> _RECORDS SHOWN_:
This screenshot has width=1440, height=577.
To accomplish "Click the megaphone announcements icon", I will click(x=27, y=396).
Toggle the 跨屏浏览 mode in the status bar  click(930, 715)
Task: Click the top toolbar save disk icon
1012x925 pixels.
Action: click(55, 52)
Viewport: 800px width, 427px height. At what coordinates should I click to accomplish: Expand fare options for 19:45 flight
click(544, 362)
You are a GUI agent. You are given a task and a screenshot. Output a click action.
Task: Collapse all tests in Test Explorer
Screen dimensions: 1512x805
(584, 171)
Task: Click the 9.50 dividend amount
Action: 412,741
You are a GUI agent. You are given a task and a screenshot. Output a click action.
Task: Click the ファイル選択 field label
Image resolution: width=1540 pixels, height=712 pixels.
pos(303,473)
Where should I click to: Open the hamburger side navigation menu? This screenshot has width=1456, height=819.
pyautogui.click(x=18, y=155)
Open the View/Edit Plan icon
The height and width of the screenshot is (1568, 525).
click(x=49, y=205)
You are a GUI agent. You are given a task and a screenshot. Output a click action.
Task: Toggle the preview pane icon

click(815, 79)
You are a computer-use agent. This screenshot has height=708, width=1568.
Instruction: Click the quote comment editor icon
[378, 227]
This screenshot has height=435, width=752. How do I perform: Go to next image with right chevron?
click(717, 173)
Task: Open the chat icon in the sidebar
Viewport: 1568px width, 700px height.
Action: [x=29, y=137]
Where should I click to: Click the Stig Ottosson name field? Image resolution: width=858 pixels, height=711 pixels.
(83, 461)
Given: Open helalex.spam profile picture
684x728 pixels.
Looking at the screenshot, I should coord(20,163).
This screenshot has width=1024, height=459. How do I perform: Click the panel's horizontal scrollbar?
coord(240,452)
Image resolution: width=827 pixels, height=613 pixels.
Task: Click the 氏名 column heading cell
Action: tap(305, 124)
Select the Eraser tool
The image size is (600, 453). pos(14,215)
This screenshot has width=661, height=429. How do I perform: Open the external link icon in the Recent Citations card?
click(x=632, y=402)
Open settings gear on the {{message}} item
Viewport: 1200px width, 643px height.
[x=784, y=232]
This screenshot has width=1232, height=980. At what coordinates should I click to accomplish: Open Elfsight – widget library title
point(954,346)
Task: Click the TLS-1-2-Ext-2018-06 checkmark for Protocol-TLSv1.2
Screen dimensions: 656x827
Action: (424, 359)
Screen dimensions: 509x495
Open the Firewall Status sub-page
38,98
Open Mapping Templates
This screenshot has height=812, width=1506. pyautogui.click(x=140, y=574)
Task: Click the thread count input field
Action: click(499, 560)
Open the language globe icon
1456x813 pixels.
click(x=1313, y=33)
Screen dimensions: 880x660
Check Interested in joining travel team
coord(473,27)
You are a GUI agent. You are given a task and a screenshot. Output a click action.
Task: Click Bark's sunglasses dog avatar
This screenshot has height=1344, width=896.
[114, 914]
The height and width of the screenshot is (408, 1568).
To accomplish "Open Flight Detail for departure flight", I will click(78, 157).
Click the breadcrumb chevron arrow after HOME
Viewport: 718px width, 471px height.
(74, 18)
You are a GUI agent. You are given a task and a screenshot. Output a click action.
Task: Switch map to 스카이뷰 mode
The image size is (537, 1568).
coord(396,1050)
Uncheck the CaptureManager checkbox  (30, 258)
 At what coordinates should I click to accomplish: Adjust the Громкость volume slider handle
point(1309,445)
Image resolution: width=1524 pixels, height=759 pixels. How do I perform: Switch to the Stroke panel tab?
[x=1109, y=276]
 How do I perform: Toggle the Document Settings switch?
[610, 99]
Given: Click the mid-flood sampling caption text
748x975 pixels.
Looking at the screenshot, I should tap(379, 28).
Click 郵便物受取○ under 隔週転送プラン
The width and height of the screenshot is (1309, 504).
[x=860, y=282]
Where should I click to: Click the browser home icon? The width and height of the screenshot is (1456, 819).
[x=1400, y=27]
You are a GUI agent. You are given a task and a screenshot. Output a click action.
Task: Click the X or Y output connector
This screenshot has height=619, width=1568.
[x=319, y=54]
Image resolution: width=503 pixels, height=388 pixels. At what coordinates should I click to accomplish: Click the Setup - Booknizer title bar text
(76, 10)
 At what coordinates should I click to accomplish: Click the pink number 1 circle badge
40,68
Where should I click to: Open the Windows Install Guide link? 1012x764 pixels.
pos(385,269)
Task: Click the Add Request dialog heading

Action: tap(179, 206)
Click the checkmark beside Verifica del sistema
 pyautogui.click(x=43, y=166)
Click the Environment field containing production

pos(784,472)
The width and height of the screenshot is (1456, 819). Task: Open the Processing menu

> _PROBLEM_: Rewrite the records above from their start through the line containing "Action: click(55, 52)", keeping every request and shifting each coordinate in the answers up by 21. Leave out all records after that line.

> _ANSWER IN FULL_:
This screenshot has width=1440, height=577.
To accomplish "Click the megaphone announcements icon", I will click(x=48, y=417).
Toggle the 跨屏浏览 mode in the status bar  click(951, 736)
Task: Click the top toolbar save disk icon
1012x925 pixels.
Action: click(76, 73)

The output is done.